--- THE DATA ---
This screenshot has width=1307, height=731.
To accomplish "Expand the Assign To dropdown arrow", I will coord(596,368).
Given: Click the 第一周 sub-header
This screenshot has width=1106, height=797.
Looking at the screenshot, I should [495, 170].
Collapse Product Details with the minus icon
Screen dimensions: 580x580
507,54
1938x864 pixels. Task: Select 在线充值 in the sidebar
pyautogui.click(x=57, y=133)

---

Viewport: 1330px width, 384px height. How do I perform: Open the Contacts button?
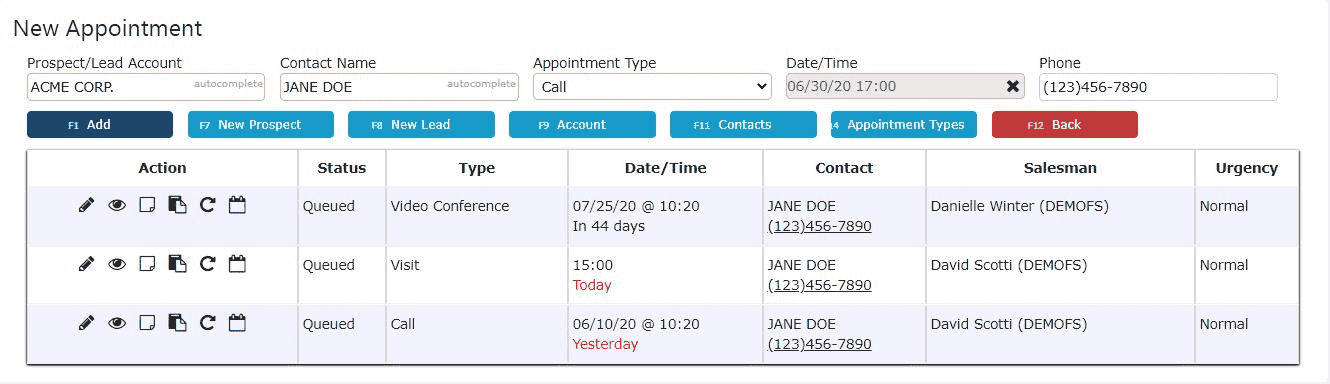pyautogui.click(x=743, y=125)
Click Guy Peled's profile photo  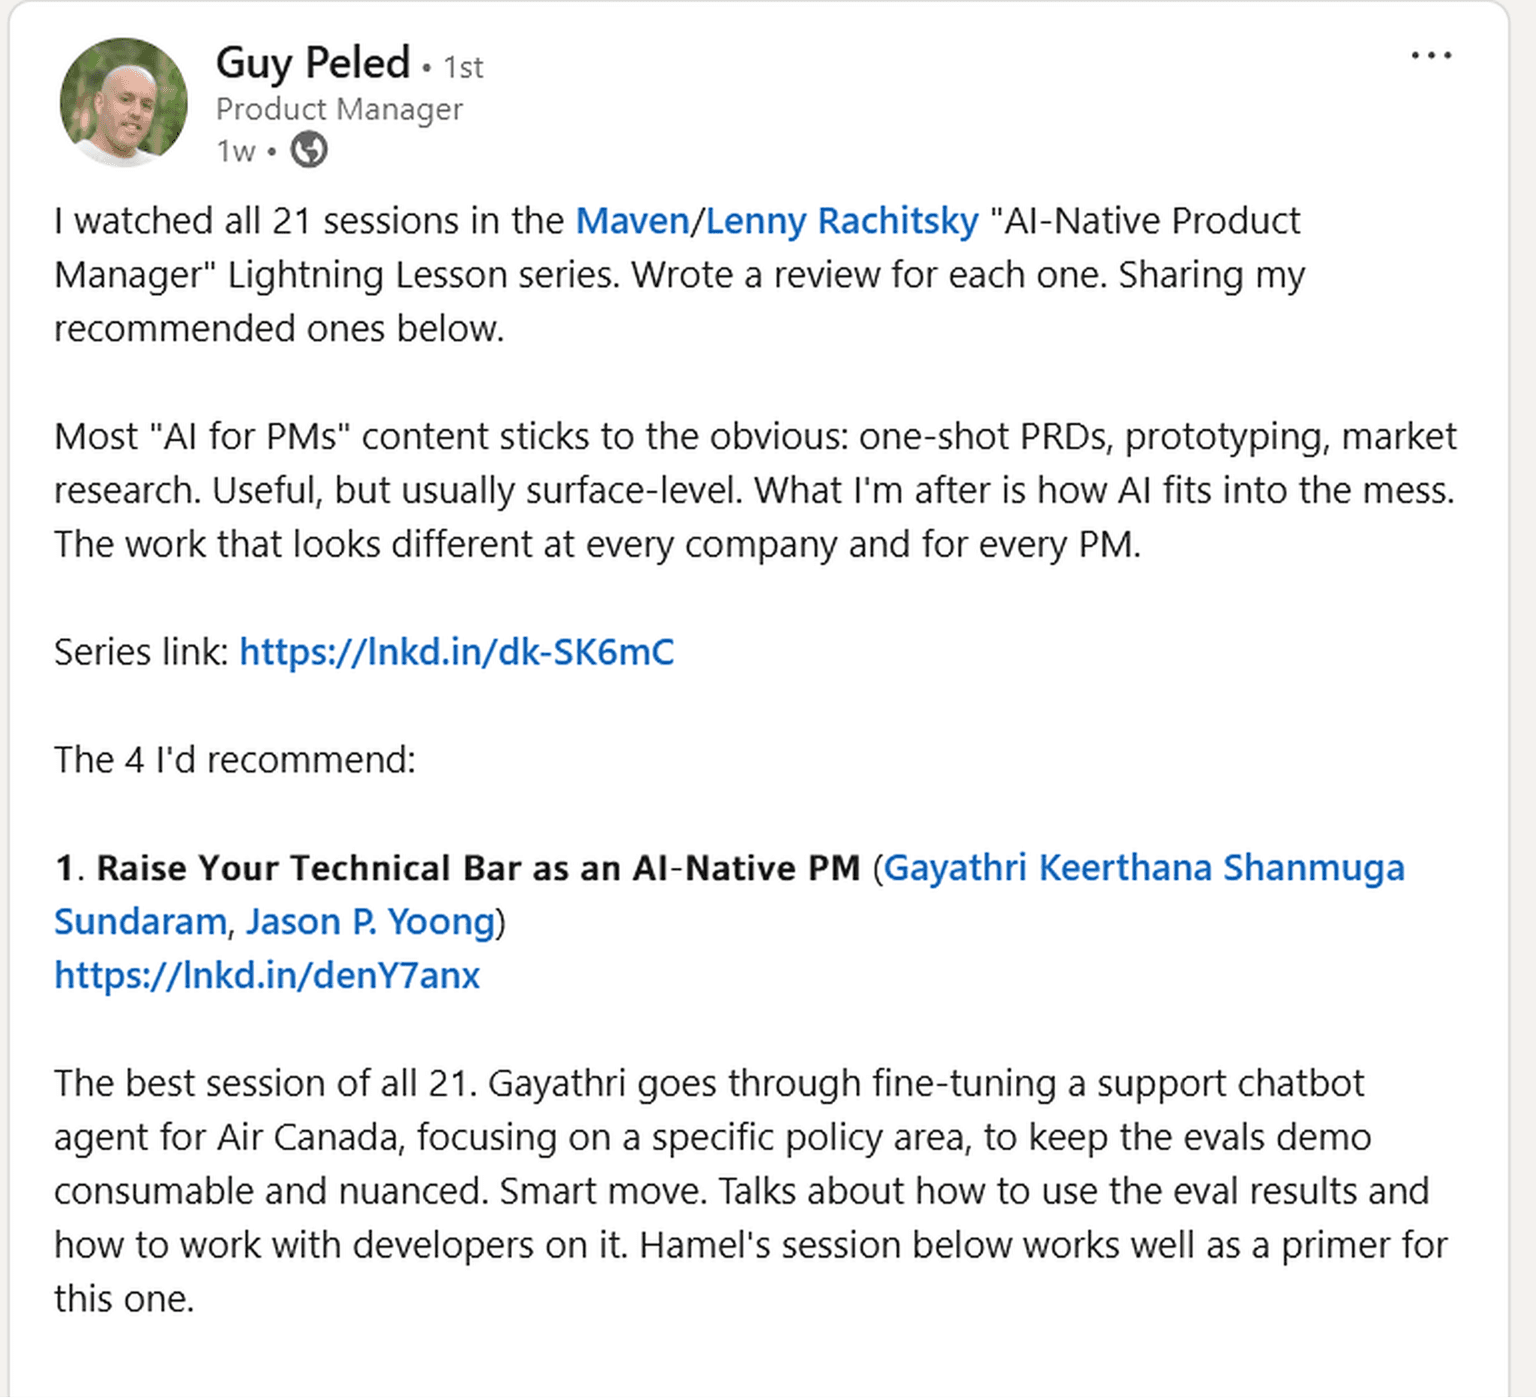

--- GIVEN TASK ---
Identify each line above that contains the word "width" and copy every such line in full. Case counts.

--- TASK SOLUTION ---
This screenshot has width=1307, height=731.
This screenshot has width=1106, height=797.
Viewport: 1330px width, 384px height. How do I perform: Open the Contacts button?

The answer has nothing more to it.